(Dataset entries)

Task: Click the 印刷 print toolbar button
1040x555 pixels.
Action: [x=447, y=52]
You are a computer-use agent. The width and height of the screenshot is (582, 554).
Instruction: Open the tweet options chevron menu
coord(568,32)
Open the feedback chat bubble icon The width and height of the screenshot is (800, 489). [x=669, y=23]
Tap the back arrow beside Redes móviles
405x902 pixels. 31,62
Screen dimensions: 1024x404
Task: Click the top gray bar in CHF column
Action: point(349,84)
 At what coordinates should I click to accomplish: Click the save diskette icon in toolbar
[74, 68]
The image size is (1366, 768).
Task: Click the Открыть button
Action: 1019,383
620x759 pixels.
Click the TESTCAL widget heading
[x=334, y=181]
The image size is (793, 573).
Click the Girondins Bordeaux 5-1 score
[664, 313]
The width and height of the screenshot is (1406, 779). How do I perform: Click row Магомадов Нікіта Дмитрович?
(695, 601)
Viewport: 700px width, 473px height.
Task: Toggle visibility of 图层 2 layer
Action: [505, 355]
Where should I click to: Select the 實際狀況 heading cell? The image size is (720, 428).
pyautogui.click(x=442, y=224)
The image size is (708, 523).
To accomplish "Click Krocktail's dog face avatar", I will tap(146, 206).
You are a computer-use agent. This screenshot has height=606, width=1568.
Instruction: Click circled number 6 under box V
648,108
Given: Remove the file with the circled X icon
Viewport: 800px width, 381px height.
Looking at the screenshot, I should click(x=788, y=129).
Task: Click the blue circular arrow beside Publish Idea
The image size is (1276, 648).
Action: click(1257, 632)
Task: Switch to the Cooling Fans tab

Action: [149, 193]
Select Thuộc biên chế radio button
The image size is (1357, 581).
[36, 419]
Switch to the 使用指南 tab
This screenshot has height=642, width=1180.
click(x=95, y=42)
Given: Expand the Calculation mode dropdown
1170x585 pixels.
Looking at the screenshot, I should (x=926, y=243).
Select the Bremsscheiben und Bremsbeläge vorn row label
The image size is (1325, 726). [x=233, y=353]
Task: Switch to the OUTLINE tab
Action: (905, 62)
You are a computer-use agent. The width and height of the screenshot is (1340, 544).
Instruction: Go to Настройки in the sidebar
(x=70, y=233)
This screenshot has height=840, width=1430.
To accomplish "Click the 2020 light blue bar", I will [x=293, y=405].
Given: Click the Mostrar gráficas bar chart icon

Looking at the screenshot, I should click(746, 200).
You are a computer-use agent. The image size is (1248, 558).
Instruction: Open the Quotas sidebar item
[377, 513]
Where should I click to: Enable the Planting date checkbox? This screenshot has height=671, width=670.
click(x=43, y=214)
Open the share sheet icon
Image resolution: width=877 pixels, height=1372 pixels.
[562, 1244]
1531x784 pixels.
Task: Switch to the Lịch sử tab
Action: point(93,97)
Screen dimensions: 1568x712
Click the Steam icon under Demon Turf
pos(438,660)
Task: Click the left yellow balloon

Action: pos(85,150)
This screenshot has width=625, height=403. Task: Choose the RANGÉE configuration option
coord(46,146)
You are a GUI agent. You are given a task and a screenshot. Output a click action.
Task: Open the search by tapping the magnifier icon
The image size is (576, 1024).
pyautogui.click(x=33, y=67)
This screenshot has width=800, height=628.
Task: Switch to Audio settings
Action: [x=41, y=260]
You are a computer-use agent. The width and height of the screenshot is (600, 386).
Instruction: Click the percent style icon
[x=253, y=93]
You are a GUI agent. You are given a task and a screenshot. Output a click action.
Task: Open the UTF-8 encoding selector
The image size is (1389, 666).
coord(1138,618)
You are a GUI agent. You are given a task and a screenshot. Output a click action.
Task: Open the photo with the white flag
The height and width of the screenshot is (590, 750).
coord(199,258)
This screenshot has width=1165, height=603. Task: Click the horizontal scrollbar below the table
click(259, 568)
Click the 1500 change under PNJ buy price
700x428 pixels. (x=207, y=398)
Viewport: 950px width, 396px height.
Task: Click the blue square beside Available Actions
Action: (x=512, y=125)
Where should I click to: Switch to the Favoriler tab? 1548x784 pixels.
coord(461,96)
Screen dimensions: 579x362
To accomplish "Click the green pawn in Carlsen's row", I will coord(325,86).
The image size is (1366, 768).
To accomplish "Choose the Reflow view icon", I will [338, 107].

## WHAT YOU ARE ASKED TO DO
Line by line, output the records exactly as given.

## SOLUTION TO THE PROBLEM
Task: Click the 印刷 print toolbar button
1040x555 pixels.
Action: [x=447, y=52]
You are a computer-use agent. The width and height of the screenshot is (582, 554).
Instruction: Open the tweet options chevron menu
coord(568,32)
Open the feedback chat bubble icon The width and height of the screenshot is (800, 489). [x=669, y=23]
Tap the back arrow beside Redes móviles
405x902 pixels. 31,62
Screen dimensions: 1024x404
Task: Click the top gray bar in CHF column
Action: point(349,84)
 At what coordinates should I click to accomplish: Click the save diskette icon in toolbar
[74, 68]
The image size is (1366, 768).
Task: Click the Открыть button
Action: 1019,383
620x759 pixels.
Click the TESTCAL widget heading
[x=334, y=181]
The image size is (793, 573).
Click the Girondins Bordeaux 5-1 score
[664, 313]
The width and height of the screenshot is (1406, 779). How do I perform: Click row Магомадов Нікіта Дмитрович?
(695, 601)
Viewport: 700px width, 473px height.
Task: Toggle visibility of 图层 2 layer
Action: [505, 355]
Where should I click to: Select the 實際狀況 heading cell? The image size is (720, 428).
pyautogui.click(x=442, y=224)
The image size is (708, 523).
To accomplish "Click Krocktail's dog face avatar", I will tap(146, 206).
You are a computer-use agent. This screenshot has height=606, width=1568.
Instruction: Click circled number 6 under box V
648,108
Given: Remove the file with the circled X icon
Viewport: 800px width, 381px height.
Looking at the screenshot, I should click(x=788, y=129).
Task: Click the blue circular arrow beside Publish Idea
The image size is (1276, 648).
Action: click(1257, 632)
Task: Switch to the Cooling Fans tab

Action: [149, 193]
Select Thuộc biên chế radio button
The image size is (1357, 581).
[36, 419]
Switch to the 使用指南 tab
This screenshot has height=642, width=1180.
click(x=95, y=42)
Given: Expand the Calculation mode dropdown
1170x585 pixels.
Looking at the screenshot, I should (x=926, y=243).
Select the Bremsscheiben und Bremsbeläge vorn row label
The image size is (1325, 726). [x=233, y=353]
Task: Switch to the OUTLINE tab
Action: (905, 62)
You are a computer-use agent. The width and height of the screenshot is (1340, 544).
Instruction: Go to Настройки in the sidebar
(x=70, y=233)
This screenshot has height=840, width=1430.
To accomplish "Click the 2020 light blue bar", I will [x=293, y=405].
Given: Click the Mostrar gráficas bar chart icon

Looking at the screenshot, I should click(746, 200).
You are a computer-use agent. The image size is (1248, 558).
Instruction: Open the Quotas sidebar item
[377, 513]
Where should I click to: Enable the Planting date checkbox? This screenshot has height=671, width=670.
click(x=43, y=214)
Open the share sheet icon
Image resolution: width=877 pixels, height=1372 pixels.
[562, 1244]
1531x784 pixels.
Task: Switch to the Lịch sử tab
Action: point(93,97)
Screen dimensions: 1568x712
Click the Steam icon under Demon Turf
pos(438,660)
Task: Click the left yellow balloon

Action: pos(85,150)
This screenshot has width=625, height=403. Task: Choose the RANGÉE configuration option
coord(46,146)
You are a GUI agent. You are given a task and a screenshot. Output a click action.
Task: Open the search by tapping the magnifier icon
The image size is (576, 1024).
pyautogui.click(x=33, y=67)
This screenshot has width=800, height=628.
Task: Switch to Audio settings
Action: [x=41, y=260]
You are a computer-use agent. The width and height of the screenshot is (600, 386).
Instruction: Click the percent style icon
[x=253, y=93]
You are a GUI agent. You are given a task and a screenshot. Output a click action.
Task: Open the UTF-8 encoding selector
The image size is (1389, 666).
coord(1138,618)
You are a GUI agent. You are given a task and a screenshot. Output a click action.
Task: Open the photo with the white flag
The height and width of the screenshot is (590, 750).
coord(199,258)
This screenshot has width=1165, height=603. Task: Click the horizontal scrollbar below the table
click(259, 568)
Click the 1500 change under PNJ buy price
700x428 pixels. (x=207, y=398)
Viewport: 950px width, 396px height.
Task: Click the blue square beside Available Actions
Action: (x=512, y=125)
Where should I click to: Switch to the Favoriler tab? 1548x784 pixels.
coord(461,96)
Screen dimensions: 579x362
To accomplish "Click the green pawn in Carlsen's row", I will coord(325,86).
The image size is (1366, 768).
To accomplish "Choose the Reflow view icon", I will [338, 107].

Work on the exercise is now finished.